A new lobbying campaign aims to advance legislation to bail out the Postal Service. Sen. Rick Scott will get a vote on whether the issue makes it through committee.
The Package Coalition, an alliance of business owners concerned about maintaining delivery service, released a video ad Thursday urging Senators to pass the Postal Service Emergency Assistance Act (S 4174).
The new messaging stresses the role postal workers played in keeping commerce moving during pandemic-related lockdowns.
“Across America, folks are learning to do more with less, including the U.S. Postal Service,” the ad begins. “Frontline postal workers delivered our essentials in medicine, despite emergency costs and less revenue. But now the Postal Service could be forced to raise prices and cut services, hurting consumers and small businesses.”
The ad closes with a call to action for viewers to reach out to Senators on the Homeland Security and Government Affairs Committee. That includes Scott, Florida’s junior Senator.
The committee will be the first stop for legislation introduced by Sens. Susan Collins, a Maine Republican, and Dianne Feinstein, a California Democrat. If passed as written, the bill would provide $25 billion to cover losses at the Postal Service caused by the COVID-19 pandemic.
“The COVID-19 pandemic has changed our daily lives in fundamental ways, and the Postal Service is needed now more than ever,” Collins said, “The agency’s dedicated employees go to work each day, facing increased risk as they continue to ensure reliable delivery of needed prescriptions, safety-net benefits, and other critical services that might otherwise be unavailable.”
Scott has not specifically addressed the Postal Service, but has expressed reservations about spending more on federal aid than already doled out during the coronavirus pandemic. A recent op-ed published by Fox Business suggested antipathy toward government bailouts.
“Here’s a novel idea as we discuss the latest phase of Congress’s COVID-19 response: rather than launder taxpayer money through inefficient and wasteful federal agencies or state governments with no concern for fiscal responsibility, let’s just give taxpayers their money back,” Scott wrote.

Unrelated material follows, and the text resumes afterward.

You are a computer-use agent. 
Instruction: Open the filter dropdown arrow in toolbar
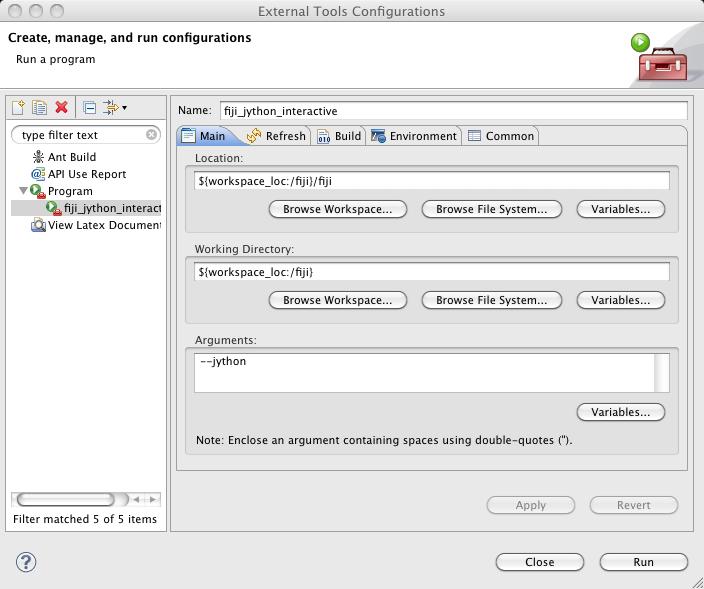pos(125,109)
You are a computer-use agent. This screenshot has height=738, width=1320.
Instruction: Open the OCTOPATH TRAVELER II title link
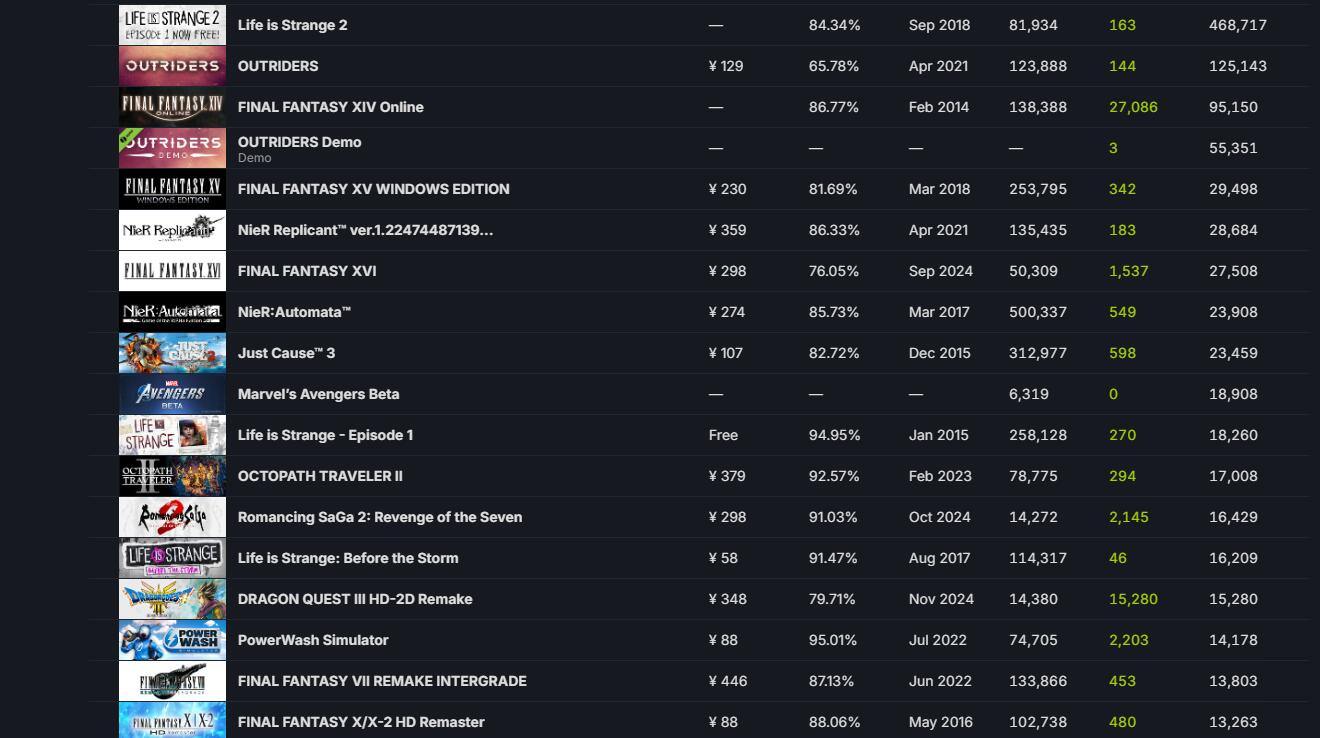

But the Package Coalition has argued the mail provides a critical federal service that plays a vital role in society and the economy.
“Emergency assistance is vital because the economic fallout of COVID-19 has caused letter mail volumes to plummet,” said John McHugh, chairman of the Package Coalition.
“While the Postal Service’s competitive package delivery business continues to be a bright spot it has not eliminated the financial impact of the COVID-19 crisis. The Postal Service will certify that the emergency funds will be used to cover additional costs of protecting postal workers and the public and for revenue losses resulting from the pandemic.”
McHugh also said there will be safeguards to stop wasteful spending or abuse.
“The Postal Service will certify that the emergency funds will be used to cover additional costs of protecting postal workers and the public and for revenue losses resulting from the pandemic,” he said. “The legislation also clarifies that the Treasury Department may not impose pricing or policy conditions on the CARES Act borrowing authority that would harm the Postal Service by forcing it to raise package prices above competitive levels.”